Tutorial: How to streamline your writing process with Whisper and GPT-4
These Python scripts help me write 3x faster and go from loose ideas to first draft in minutes.
When I tell people that I publish an AI-focused Substack, they often ask, "Does that mean you use ChatGPT to write your articles?"
And I'm here to tell you that the answer is yes - but probably not in the way you think.
To be clear, I do not use ChatGPT (or any other LLM) to write posts that I pass off as my own. The point of my publication is to explore new ideas and teach them to others - having AI write my content would be like a fitness instructor who has robots do all of the exercises.
But I do use AI in a few different ways as part of my writing process.

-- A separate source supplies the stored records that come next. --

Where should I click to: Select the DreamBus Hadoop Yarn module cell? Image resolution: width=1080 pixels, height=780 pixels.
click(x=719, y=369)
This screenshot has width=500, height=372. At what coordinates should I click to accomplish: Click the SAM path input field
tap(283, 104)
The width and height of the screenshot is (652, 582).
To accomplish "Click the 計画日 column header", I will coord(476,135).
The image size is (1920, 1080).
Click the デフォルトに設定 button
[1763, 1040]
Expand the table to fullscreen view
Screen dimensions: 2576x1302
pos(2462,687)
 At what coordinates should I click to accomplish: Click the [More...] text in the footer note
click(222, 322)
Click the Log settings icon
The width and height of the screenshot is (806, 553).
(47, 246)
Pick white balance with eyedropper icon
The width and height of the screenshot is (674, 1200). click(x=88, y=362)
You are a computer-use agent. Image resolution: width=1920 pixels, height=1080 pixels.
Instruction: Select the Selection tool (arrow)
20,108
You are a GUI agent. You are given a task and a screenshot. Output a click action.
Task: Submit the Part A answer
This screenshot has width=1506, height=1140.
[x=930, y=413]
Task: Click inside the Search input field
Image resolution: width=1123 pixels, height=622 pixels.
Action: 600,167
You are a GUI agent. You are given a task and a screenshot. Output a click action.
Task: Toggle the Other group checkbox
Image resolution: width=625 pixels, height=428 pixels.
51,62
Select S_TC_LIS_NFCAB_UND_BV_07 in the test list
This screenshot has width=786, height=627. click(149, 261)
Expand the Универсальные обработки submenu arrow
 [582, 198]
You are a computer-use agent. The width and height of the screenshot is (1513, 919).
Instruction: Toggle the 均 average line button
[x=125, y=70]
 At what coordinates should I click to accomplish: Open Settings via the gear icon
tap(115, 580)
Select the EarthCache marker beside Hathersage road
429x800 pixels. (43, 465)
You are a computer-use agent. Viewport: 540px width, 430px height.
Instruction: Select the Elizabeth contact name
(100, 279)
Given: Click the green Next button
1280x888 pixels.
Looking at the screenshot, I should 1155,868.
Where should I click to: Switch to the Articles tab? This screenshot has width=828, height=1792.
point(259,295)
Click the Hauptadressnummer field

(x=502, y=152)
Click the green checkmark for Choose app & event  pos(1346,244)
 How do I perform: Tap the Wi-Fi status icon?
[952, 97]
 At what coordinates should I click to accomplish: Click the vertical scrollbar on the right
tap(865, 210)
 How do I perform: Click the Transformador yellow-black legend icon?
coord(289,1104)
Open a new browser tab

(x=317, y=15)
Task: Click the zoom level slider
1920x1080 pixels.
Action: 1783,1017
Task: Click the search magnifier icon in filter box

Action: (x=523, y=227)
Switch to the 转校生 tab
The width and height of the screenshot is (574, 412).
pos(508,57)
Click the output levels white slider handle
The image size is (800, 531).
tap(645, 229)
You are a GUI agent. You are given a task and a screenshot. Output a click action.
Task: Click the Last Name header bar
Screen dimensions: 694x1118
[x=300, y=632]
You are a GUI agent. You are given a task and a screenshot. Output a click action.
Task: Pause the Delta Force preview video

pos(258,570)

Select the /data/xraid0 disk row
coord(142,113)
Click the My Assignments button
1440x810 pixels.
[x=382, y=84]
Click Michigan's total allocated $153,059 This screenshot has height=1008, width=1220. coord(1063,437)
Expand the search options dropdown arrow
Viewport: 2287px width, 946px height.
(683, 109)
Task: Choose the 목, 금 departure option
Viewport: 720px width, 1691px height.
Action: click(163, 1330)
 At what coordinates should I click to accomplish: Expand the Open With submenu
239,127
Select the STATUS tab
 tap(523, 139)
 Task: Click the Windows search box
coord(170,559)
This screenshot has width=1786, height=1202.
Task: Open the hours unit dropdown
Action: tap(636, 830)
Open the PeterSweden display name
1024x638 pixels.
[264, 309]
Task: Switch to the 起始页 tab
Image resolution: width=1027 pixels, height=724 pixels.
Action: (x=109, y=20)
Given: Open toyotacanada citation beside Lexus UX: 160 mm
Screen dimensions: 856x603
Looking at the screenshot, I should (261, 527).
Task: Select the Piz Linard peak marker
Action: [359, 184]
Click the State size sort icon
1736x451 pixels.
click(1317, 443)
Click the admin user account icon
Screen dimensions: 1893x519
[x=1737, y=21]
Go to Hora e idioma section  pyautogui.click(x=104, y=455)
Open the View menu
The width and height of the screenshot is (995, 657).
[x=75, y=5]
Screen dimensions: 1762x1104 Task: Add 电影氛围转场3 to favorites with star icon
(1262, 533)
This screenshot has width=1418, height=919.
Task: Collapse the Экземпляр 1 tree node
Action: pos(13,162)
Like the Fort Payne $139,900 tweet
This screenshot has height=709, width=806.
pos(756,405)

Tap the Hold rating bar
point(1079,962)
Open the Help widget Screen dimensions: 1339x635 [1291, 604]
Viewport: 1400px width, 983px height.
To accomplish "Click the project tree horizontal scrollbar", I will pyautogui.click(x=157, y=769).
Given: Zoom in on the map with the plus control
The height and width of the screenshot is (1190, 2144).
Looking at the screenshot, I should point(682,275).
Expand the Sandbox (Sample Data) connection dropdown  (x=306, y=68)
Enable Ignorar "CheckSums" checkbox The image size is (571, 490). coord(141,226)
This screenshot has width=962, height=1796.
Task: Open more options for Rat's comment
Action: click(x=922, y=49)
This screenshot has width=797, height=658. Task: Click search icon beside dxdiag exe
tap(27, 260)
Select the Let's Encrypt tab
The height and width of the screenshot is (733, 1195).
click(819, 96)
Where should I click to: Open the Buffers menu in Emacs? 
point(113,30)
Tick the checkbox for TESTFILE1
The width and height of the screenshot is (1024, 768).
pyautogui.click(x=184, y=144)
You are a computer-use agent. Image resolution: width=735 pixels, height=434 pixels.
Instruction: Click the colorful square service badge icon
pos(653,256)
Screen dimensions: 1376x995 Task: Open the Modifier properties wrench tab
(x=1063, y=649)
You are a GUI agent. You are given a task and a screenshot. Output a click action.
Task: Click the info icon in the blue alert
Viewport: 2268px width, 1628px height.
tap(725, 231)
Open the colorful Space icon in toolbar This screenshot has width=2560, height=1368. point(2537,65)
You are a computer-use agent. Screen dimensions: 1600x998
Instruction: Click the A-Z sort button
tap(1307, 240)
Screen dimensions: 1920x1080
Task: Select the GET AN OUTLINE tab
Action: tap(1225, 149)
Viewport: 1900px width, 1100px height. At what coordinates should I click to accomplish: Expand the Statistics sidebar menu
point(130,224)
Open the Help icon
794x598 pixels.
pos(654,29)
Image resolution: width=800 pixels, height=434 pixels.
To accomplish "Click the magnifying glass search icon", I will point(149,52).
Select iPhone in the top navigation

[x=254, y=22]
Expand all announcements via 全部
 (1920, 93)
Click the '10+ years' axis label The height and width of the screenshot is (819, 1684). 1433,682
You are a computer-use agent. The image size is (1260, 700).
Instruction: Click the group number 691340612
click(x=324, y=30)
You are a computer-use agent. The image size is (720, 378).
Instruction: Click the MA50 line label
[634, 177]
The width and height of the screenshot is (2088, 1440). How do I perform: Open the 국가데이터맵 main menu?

And one of those ways is to rapidly go from loose ideas to a first draft.
Here's how I do it:
Record a voice memo on my phone and transfer it to my laptop
Transcribe the audio using the Whisper API
Edit the transcription using the ChatGPT API
And in the process, deal with edge cases around context windows
It's a simple process, but that makes it simple to implement yourself! Let's dive into each step and the code snippets that I'm using behind the scenes.
Talking to myself for fun and profit
The first step in the process is to record a voice memo. Honestly, if you haven’t tried doing this, I highly recommend it. Finding short breaks during the day (commuting to work, walking the dog, etc.) to hammer out my thoughts has made writing essays far easier. Though for a post like this that’s full of code snippets, voice memos are somewhat less useful.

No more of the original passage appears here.